====== Provided records
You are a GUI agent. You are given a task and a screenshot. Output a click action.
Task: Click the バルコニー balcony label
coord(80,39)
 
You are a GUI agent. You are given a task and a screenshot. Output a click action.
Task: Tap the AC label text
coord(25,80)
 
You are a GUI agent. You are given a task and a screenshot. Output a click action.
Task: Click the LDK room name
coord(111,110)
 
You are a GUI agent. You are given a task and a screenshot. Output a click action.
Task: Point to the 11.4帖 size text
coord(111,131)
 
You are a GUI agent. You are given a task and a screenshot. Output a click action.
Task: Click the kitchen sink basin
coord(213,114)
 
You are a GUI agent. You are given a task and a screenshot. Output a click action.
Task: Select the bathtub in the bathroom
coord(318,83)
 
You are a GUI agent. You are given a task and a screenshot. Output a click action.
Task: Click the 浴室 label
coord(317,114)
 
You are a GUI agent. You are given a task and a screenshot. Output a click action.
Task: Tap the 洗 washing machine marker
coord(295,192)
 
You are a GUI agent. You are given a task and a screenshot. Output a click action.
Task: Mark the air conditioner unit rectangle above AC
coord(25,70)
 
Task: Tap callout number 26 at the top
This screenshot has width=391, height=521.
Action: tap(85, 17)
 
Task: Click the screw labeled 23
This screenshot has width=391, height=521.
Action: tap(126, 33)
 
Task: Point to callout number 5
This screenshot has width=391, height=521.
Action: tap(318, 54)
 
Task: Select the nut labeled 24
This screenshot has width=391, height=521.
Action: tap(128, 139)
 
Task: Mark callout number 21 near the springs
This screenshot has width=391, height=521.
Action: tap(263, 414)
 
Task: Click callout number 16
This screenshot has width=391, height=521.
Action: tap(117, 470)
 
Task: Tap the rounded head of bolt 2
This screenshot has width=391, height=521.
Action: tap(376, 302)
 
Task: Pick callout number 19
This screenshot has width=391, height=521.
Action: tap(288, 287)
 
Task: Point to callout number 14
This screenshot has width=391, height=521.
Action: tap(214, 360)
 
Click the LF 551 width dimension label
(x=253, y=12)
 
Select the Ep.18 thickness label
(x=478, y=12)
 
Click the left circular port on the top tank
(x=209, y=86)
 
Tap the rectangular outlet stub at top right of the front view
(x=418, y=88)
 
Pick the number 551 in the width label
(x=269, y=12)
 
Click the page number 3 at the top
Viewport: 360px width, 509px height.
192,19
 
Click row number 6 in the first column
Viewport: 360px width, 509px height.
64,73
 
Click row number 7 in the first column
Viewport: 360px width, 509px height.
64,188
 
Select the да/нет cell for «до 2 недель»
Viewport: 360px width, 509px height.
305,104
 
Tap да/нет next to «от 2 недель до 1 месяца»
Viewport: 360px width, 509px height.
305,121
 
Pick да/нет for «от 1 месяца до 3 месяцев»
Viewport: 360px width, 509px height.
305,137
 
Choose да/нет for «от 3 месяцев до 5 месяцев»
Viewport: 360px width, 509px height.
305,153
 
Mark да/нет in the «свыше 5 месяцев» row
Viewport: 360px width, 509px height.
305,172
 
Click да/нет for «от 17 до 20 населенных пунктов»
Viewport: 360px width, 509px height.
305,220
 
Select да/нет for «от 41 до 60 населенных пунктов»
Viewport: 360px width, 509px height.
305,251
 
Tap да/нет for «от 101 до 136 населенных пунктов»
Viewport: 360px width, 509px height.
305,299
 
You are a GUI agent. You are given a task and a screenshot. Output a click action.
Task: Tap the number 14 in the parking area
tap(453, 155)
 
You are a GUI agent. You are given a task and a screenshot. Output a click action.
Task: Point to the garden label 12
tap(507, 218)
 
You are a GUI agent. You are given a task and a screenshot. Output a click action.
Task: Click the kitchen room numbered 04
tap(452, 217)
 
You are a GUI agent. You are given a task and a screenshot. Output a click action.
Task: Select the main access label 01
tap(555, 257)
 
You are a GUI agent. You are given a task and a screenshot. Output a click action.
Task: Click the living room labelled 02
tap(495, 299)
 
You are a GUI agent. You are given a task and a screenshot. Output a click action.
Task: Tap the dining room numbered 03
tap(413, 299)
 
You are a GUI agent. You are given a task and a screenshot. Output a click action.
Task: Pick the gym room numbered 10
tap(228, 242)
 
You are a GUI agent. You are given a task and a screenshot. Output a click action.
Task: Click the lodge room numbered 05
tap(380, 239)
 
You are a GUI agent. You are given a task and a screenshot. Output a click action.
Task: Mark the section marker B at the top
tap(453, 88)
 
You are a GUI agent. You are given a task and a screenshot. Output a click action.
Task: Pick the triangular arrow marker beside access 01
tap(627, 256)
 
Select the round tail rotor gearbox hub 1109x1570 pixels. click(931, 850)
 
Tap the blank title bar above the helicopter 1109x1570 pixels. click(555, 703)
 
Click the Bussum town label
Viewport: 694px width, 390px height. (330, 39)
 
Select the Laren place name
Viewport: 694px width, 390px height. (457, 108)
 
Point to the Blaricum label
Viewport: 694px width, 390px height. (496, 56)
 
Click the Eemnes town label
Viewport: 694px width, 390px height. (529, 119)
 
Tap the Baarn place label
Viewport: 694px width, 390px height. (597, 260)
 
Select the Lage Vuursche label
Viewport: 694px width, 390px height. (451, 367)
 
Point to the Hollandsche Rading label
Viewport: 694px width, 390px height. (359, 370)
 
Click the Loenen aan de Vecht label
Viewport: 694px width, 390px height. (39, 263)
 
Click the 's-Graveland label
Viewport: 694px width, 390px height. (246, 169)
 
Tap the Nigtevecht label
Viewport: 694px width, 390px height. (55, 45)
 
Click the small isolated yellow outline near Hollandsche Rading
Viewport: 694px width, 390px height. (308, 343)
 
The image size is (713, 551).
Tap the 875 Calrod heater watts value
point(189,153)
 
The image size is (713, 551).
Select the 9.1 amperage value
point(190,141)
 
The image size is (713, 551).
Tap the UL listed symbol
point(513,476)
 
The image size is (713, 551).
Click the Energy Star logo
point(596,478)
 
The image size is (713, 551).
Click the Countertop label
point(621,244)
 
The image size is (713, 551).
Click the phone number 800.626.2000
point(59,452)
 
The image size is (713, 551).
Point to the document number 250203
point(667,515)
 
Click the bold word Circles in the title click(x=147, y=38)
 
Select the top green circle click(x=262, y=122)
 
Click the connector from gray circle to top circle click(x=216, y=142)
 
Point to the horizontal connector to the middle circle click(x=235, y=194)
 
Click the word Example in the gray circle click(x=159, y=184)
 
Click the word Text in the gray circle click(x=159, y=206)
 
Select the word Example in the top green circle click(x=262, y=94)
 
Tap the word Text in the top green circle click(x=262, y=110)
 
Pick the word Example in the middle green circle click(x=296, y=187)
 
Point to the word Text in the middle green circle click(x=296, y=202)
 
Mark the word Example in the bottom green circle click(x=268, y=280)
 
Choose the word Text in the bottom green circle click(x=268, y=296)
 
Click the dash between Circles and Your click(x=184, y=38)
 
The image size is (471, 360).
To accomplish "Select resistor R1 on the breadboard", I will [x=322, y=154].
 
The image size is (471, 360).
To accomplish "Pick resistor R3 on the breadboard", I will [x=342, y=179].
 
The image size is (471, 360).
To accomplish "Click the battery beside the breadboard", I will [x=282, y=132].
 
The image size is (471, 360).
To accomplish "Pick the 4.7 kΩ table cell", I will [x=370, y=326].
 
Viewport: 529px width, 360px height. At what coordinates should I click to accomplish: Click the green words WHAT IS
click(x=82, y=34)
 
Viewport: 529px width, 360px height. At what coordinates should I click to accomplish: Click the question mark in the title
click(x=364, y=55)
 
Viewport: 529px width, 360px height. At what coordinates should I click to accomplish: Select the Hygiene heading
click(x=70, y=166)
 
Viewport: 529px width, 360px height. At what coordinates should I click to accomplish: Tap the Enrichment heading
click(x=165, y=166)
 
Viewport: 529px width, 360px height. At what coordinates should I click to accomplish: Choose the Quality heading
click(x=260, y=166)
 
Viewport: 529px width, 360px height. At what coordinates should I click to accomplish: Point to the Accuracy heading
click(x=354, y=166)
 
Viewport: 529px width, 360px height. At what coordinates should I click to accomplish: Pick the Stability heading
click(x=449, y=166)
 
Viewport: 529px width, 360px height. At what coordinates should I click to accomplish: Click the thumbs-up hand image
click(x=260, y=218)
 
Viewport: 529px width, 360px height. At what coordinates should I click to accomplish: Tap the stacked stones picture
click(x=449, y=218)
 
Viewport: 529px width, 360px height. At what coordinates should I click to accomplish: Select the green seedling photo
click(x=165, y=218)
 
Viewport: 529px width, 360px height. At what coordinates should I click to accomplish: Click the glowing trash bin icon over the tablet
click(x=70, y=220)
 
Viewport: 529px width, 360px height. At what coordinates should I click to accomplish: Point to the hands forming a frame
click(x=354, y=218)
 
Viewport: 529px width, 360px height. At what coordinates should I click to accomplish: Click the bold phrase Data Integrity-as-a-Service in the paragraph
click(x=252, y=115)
============
> Set task: Which lines of the material above contain the string "labeled"? Report every one of them.

> Finished task:
Task: Click the screw labeled 23
Task: Select the nut labeled 24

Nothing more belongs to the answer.